(Dataset entries)
····················

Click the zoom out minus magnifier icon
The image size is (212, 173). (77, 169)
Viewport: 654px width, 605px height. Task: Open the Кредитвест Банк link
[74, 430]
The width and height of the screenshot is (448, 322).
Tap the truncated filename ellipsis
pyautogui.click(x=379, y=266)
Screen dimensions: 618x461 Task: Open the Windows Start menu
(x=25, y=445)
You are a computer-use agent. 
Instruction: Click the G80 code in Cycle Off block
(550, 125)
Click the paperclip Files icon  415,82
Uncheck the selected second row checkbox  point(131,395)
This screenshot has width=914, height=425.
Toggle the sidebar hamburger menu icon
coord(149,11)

····················

The line containing "Click the paperclip" opens the range, and the last line of the entries closes it; copy that range exactly.

Click the paperclip Files icon  415,82
Uncheck the selected second row checkbox  point(131,395)
This screenshot has width=914, height=425.
Toggle the sidebar hamburger menu icon
coord(149,11)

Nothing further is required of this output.